### Task prompt
Rewrite the entries from the line containing "Click the cancel button" through the line containing "pos(480,324)", inclusive, swapping "cancel button" for "close button" and leaving everything else unchanged. Omit the pictures from your answer.

### Extracted material

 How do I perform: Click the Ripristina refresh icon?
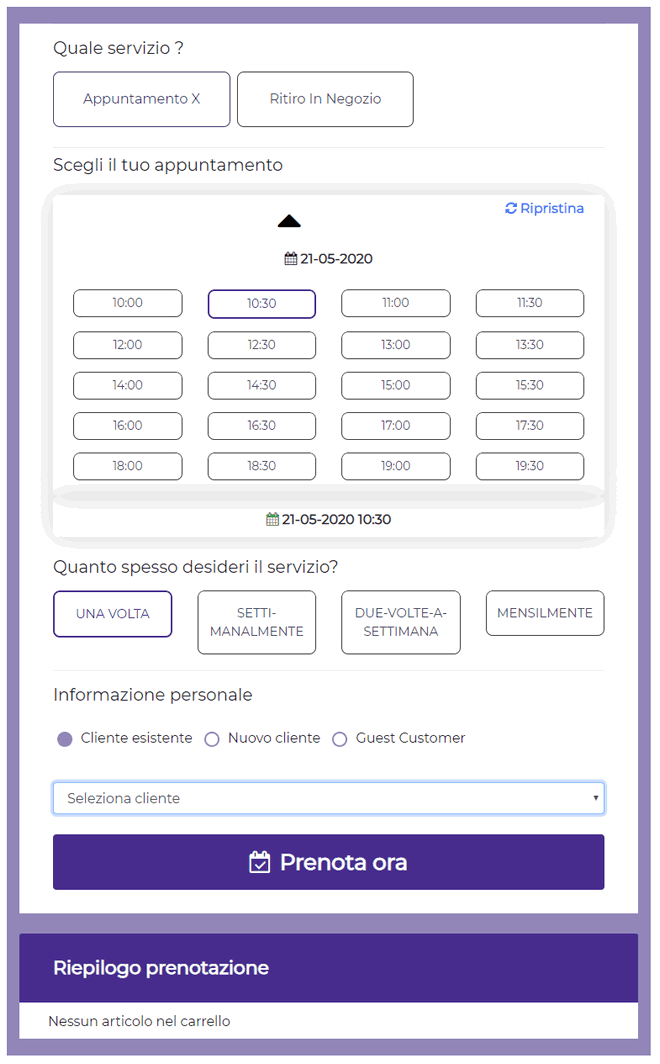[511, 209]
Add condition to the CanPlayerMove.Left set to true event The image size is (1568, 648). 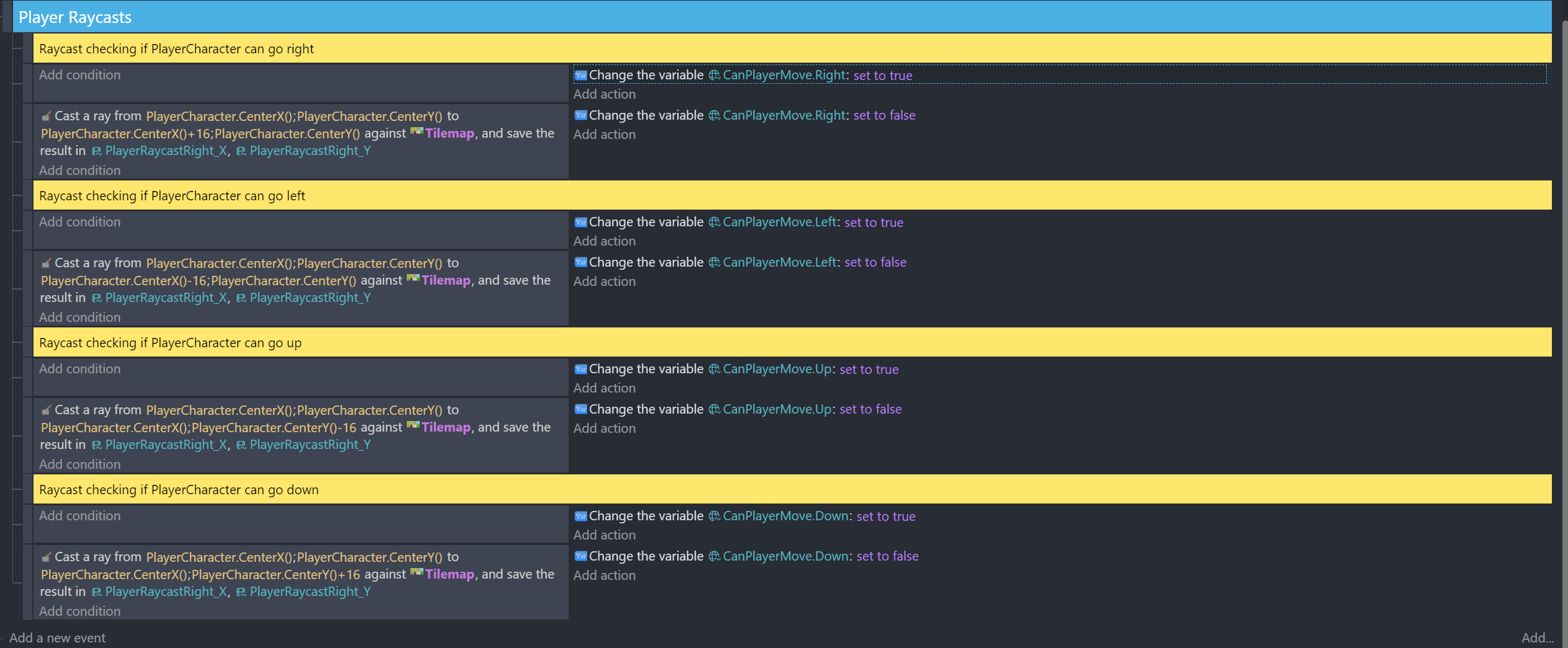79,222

--

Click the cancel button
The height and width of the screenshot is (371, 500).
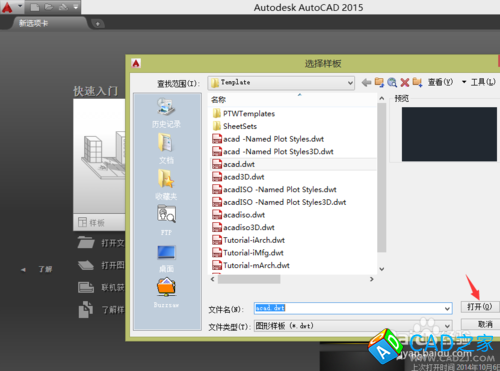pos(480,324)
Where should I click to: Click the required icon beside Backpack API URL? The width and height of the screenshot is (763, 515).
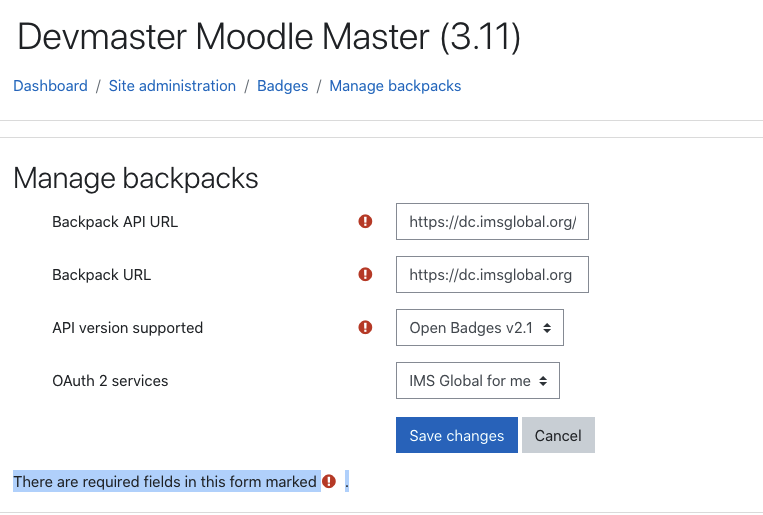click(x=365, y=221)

...

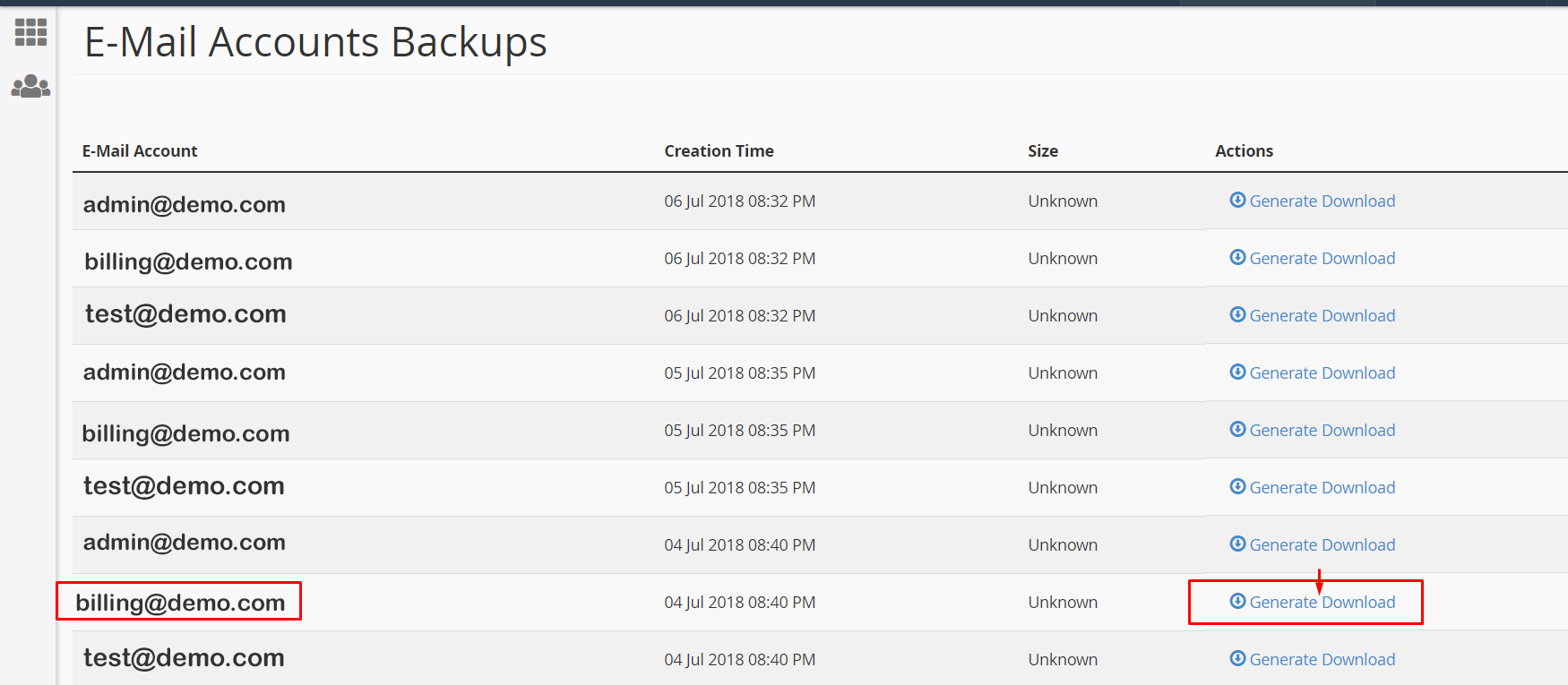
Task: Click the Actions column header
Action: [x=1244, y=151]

### Response to this task
Click the close button
The height and width of the screenshot is (371, 500).
pos(480,324)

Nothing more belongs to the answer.